Written problem: Retype the rows below word for word, from the first line through the line with "pos(732,559)". Leave the pictures out.

Records provided:

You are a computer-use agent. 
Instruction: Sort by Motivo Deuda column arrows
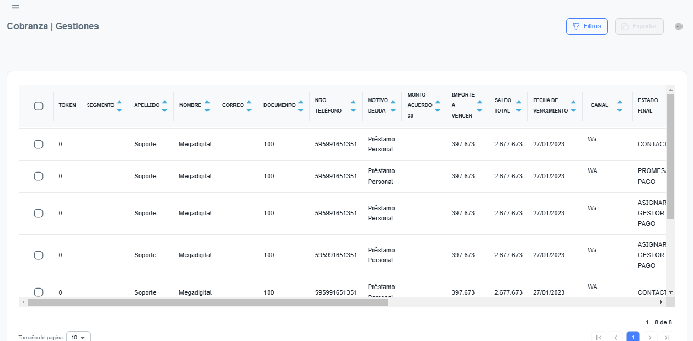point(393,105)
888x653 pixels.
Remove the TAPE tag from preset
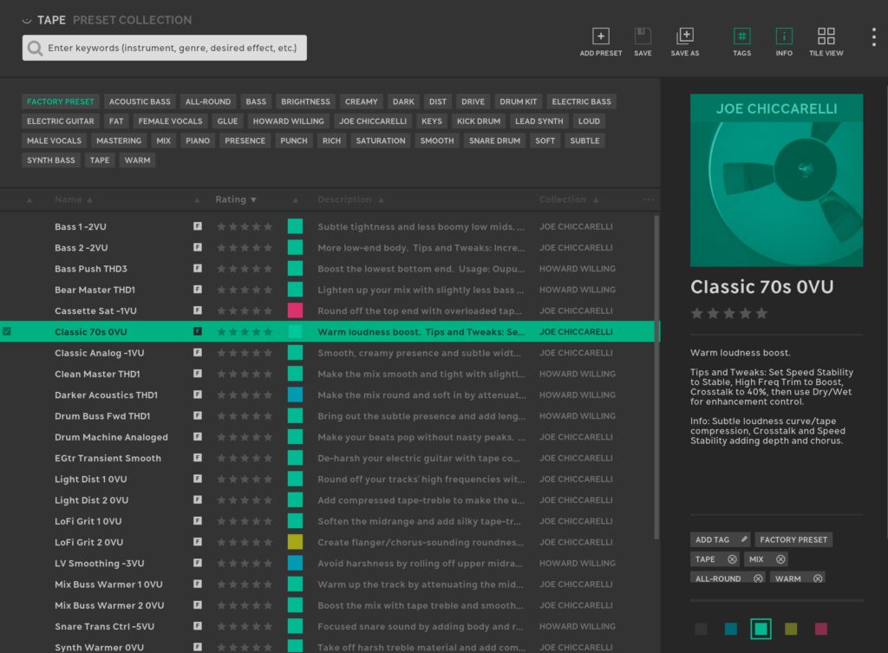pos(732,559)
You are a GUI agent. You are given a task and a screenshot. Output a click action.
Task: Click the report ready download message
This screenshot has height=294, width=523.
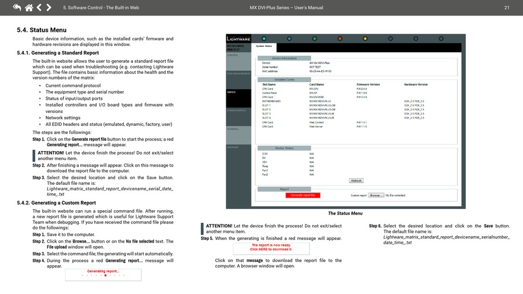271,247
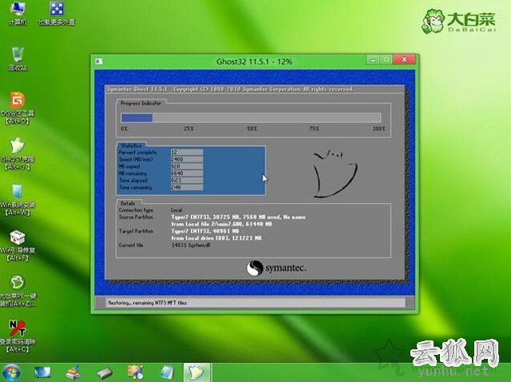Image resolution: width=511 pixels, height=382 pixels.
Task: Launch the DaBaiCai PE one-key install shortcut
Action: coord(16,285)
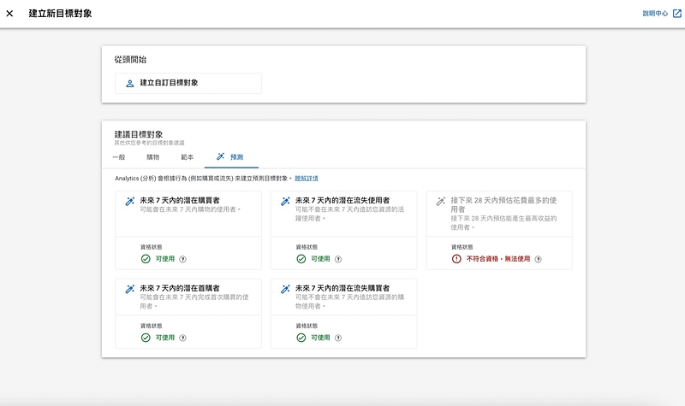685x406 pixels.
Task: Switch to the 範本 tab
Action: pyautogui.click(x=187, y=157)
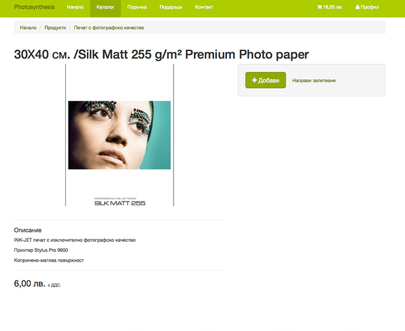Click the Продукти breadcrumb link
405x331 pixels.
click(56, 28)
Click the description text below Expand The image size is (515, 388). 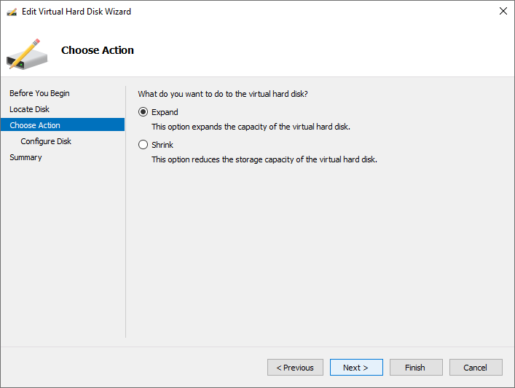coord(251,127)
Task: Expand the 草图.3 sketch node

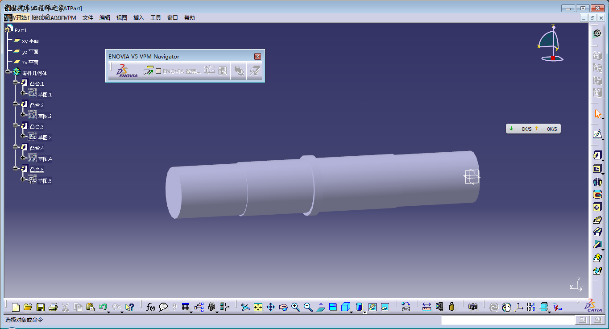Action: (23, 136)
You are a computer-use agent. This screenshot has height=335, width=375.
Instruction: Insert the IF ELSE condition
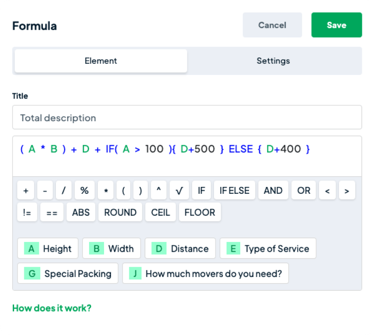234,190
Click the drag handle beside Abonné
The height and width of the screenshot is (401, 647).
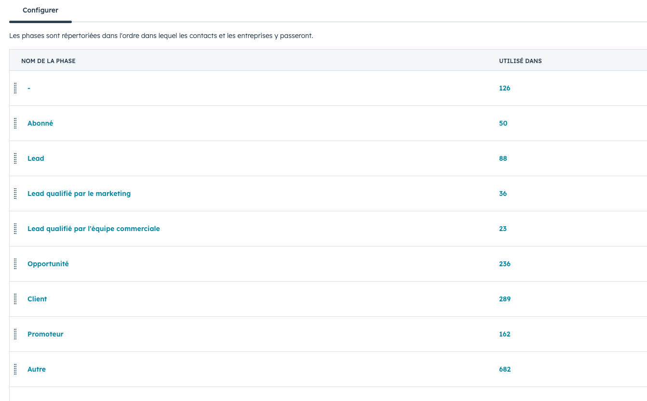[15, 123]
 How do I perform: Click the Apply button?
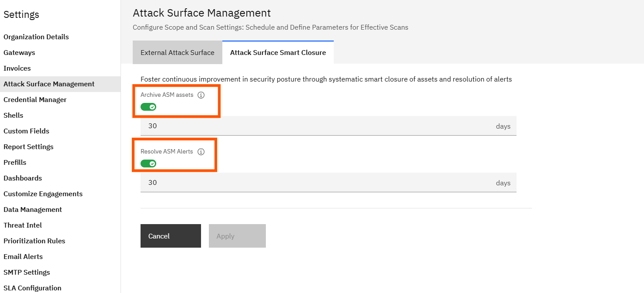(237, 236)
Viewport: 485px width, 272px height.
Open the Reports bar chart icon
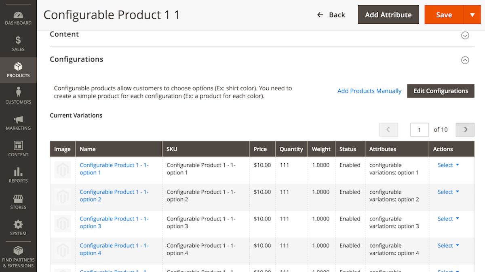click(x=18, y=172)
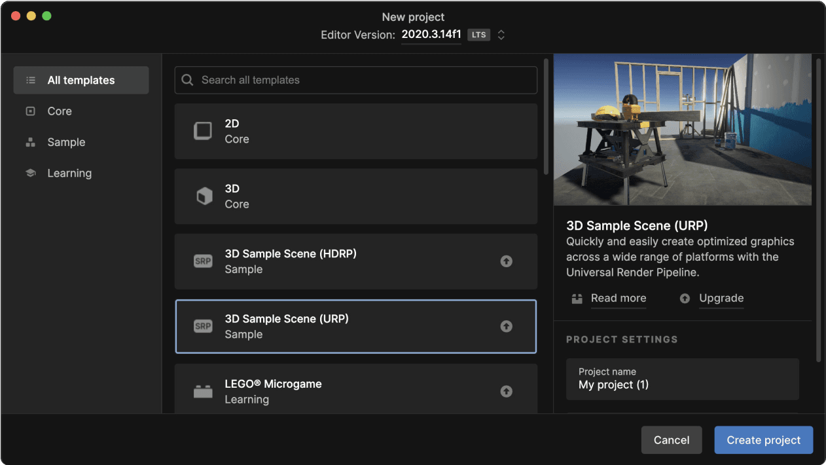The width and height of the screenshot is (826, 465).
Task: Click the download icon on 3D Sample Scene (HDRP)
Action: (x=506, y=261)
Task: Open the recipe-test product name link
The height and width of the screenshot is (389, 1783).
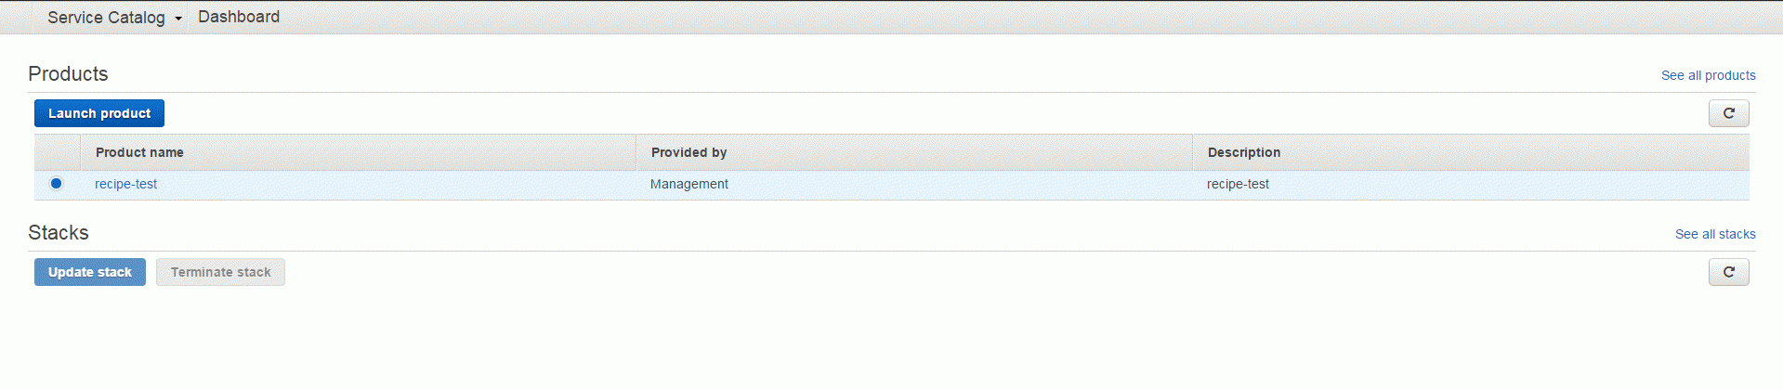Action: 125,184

Result of this exercise:
You are a computer-use agent. 
Instruction: Sort by Motivo Deuda column arrows
point(393,105)
888x653 pixels.
Remove the TAPE tag from preset
pos(732,559)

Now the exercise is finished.